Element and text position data
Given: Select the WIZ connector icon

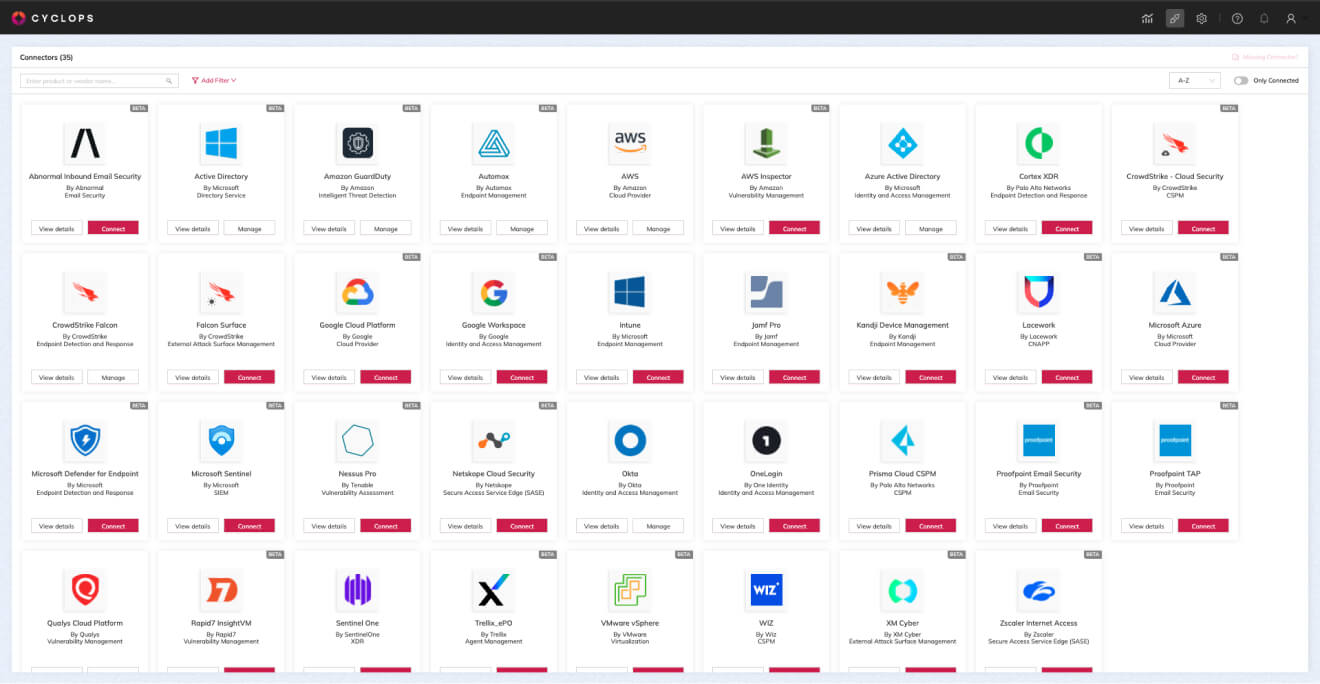Looking at the screenshot, I should point(765,589).
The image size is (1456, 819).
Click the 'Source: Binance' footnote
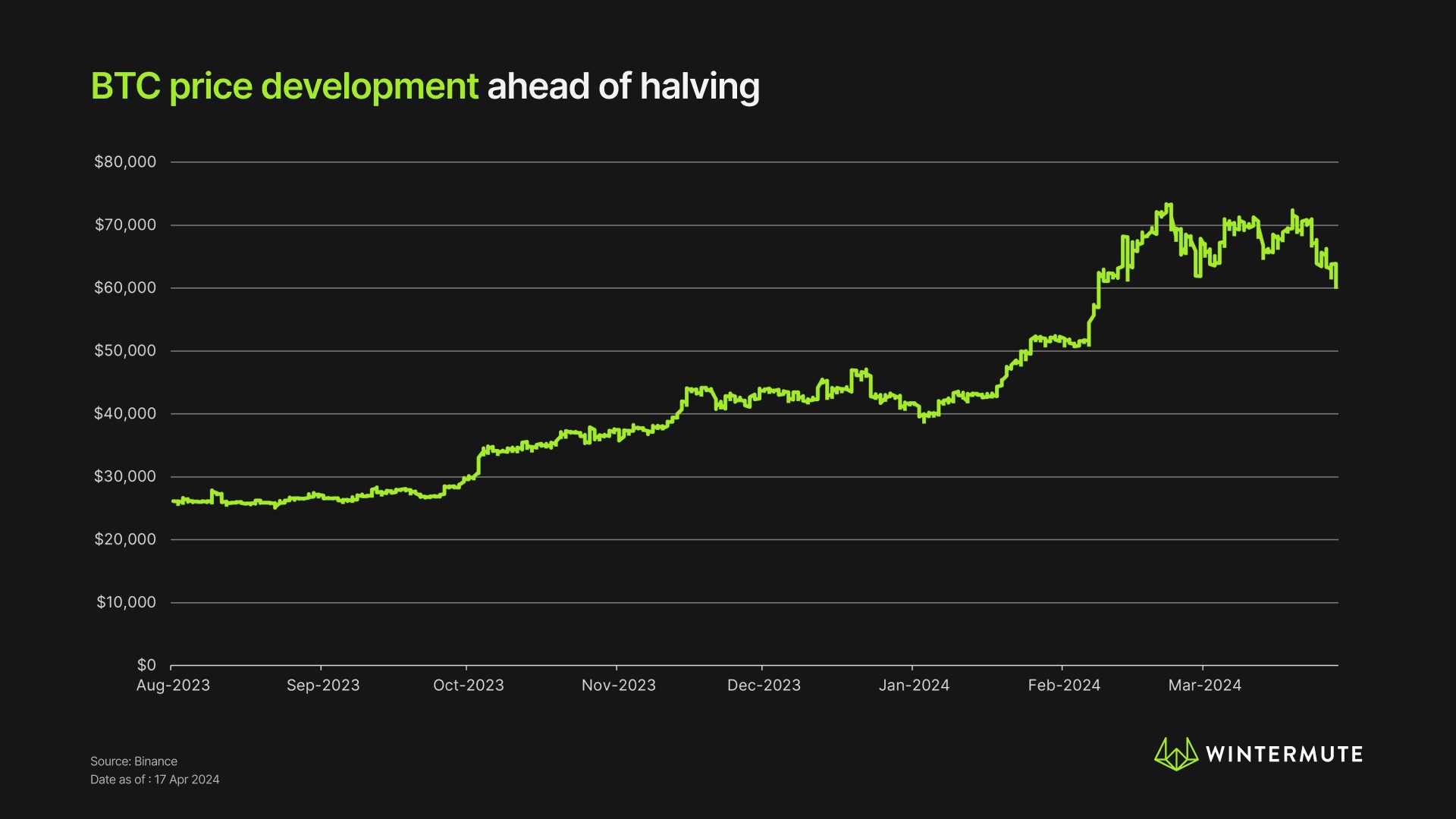point(133,761)
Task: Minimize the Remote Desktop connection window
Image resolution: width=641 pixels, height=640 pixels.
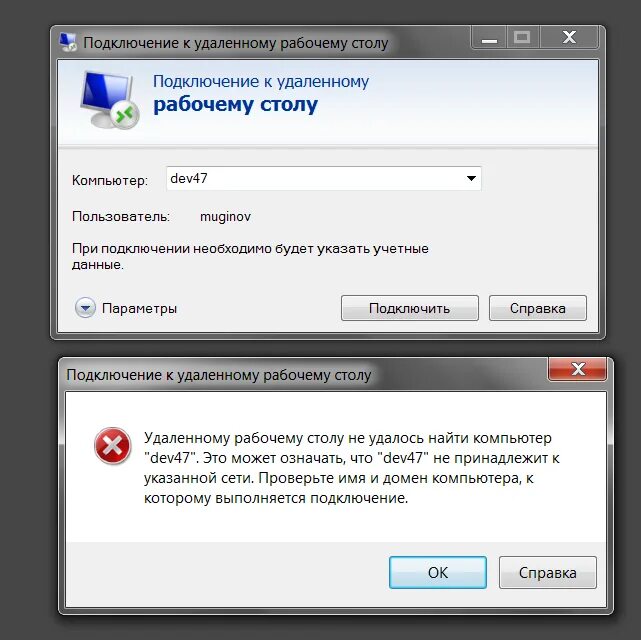Action: pyautogui.click(x=489, y=38)
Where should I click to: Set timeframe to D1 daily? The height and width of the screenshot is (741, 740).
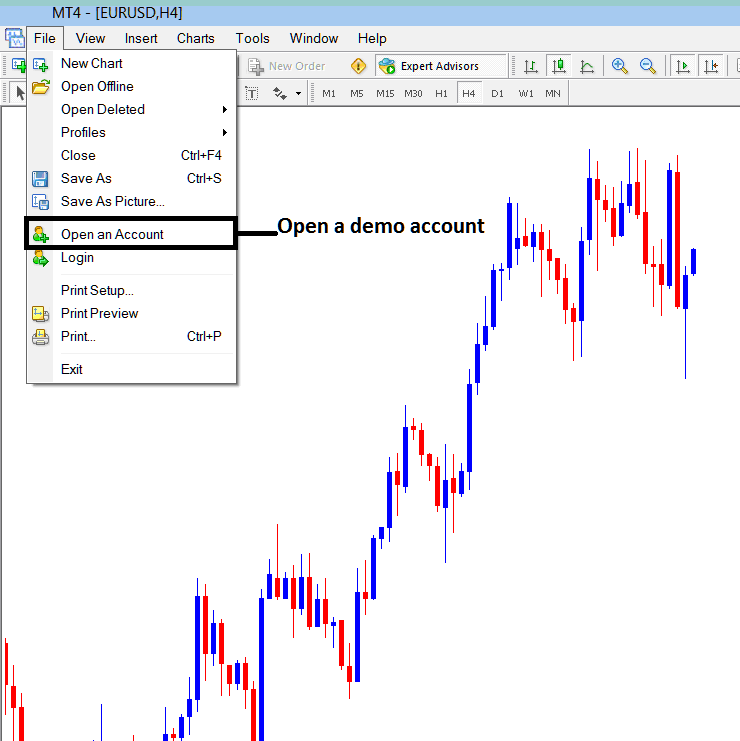click(x=497, y=93)
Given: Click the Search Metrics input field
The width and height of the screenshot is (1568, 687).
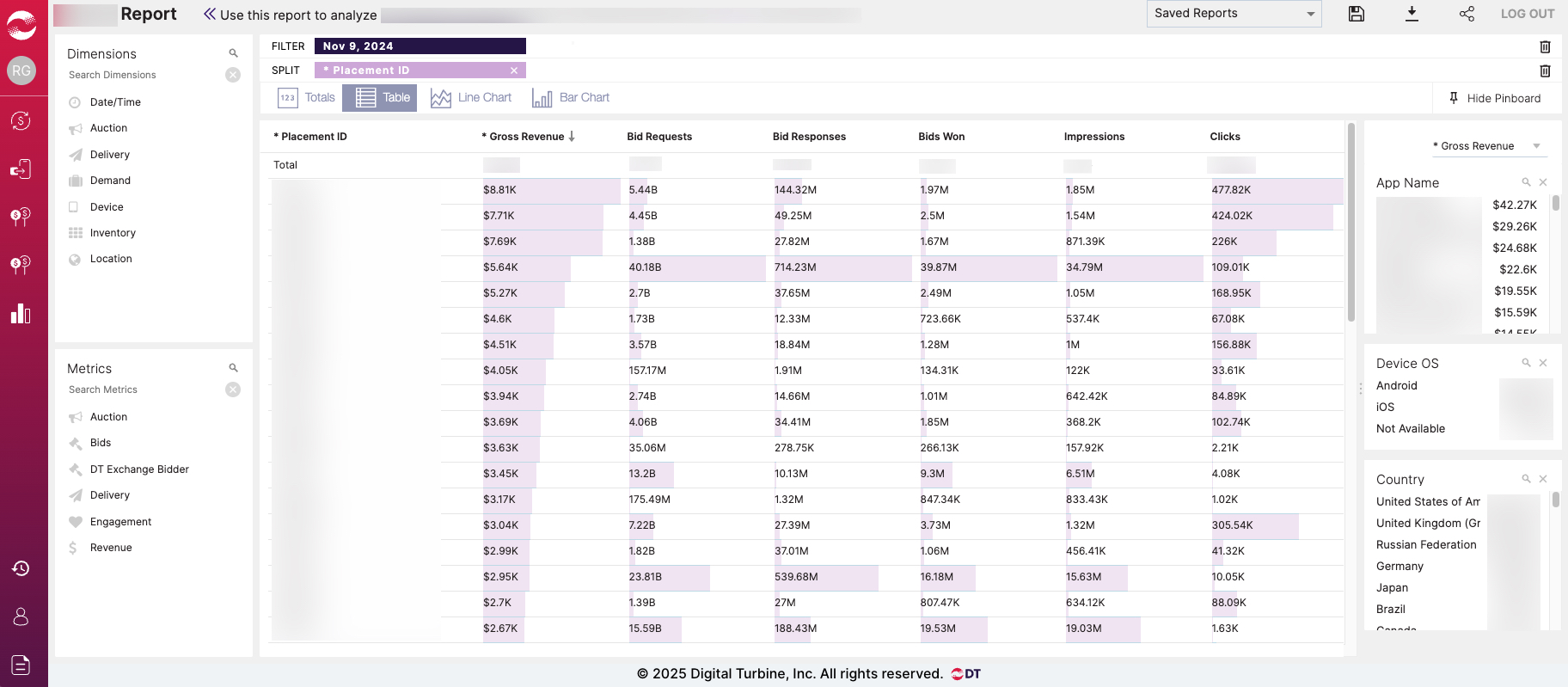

● STATED EXERCISE
Copy out the whole listing above word for word, leaving out the pictures.

● FINISHED EXERCISE
Given: Select the WIZ connector icon

Looking at the screenshot, I should point(765,589).
The image size is (1456, 819).
Click the 'Source: Binance' footnote
point(133,761)
Task: Minimize the Remote Desktop connection window
Image resolution: width=641 pixels, height=640 pixels.
Action: pyautogui.click(x=489, y=38)
Where should I click to: Set timeframe to D1 daily? The height and width of the screenshot is (741, 740).
click(x=497, y=93)
Given: Click the Search Metrics input field
The width and height of the screenshot is (1568, 687).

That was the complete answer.